I didn’t think of this as a manual on how to raise a child but I think that some of her decisions are sound. Children don’t need to spend hours upon hours hanging out doing nothing. They also don’t need as much free time to spend on the internet bullying each other. Maybe if these internet bullies had someone at home making them practice something worthwhile less children would be killing themselves over embarrassment and hurt feelings.
So – all in all – it’s a decent read. The best way to read this book is to NOT look at the book as an instructional manual but as one person’s life experience raising their own child.
I did some internet searches on Amy Chua’s children and the below are some things I found:
Chua’s daughter Sophia’s letter to the NY Post:
An article in Time Magazine: Tiger Moms: Is Tough Parenting Really the Answer?
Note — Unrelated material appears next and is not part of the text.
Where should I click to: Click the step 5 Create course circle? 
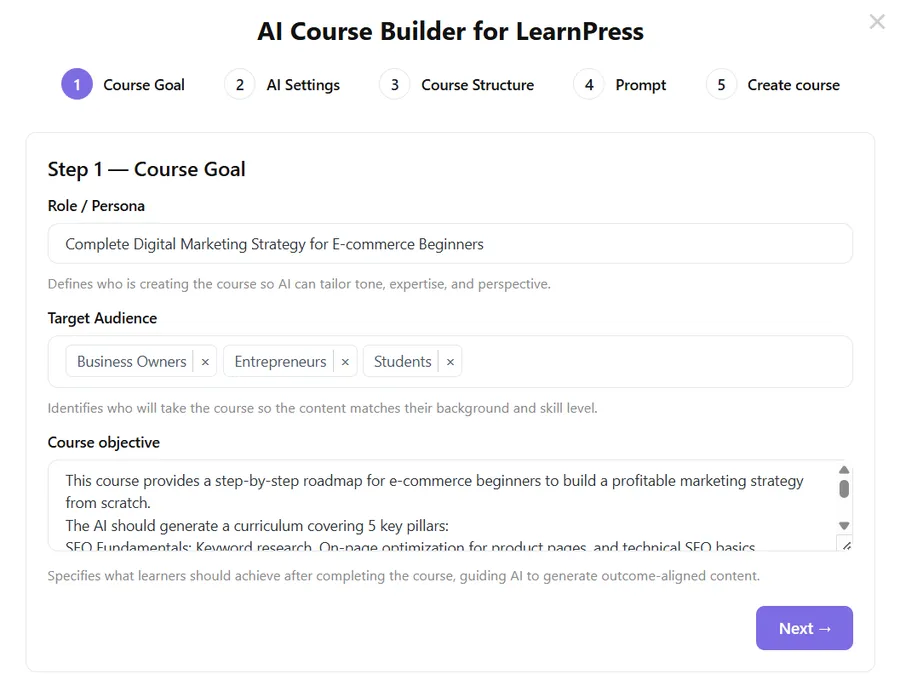tap(721, 85)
If our economy suffers by comparison with China’s, so does our system of primary and secondary education. That became clear in December, when the latest test results from the Program for International Student Assessment (PISA) were released. American students were mired in the middle: 17th in reading, 23rd in science and 31st in math — 17th overall. For the first time since PISA began its rankings in 2000, students in Shanghai took the test — and they blew everyone else away, achieving a decisive first place in all three categories. When asked to account for the results, education experts produced a starkly simple explanation: Chinese students work harder, with more focus, for longer hours than American students do. It’s true that students in boomtown Shanghai aren’t representative of those in all of China, but when it comes to metrics like test scores, symbolism matters. Speaking on education in December, a sober President Obama noted that the U.S. has arrived at a “Sputnik moment”: the humbling realization that another country is pulling ahead in a contest we’d become used to winning.
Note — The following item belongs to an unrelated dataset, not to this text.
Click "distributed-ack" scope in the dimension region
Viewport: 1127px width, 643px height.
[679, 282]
Most surprising of all to Chua’s detractors may be the fact that many elements of her approach are supported by research in psychology and cognitive science. Take, for example, her assertion that American parents go too far in insulating their children from discomfort and distress. Chinese parents, by contrast, she writes, “assume strength, not fragility, and as a result they behave very differently.” In the 2008 book A Nation of Wimps, author Hara Estroff Marano, editor-at-large of Psychology Today magazine, marshals evidence that shows Chua is correct. “Research demonstrates that children who are protected from grappling with difficult tasks don’t develop what psychologists call ‘mastery experiences,’ ” Marano explains. “Kids who have this well-earned sense of mastery are more optimistic and decisive; they’ve learned that they’re capable of overcoming adversity and achieving goals.” Children who have never had to test their abilities, says Marano, grow into “emotionally brittle” young adults who are more vulnerable to anxiety and depression.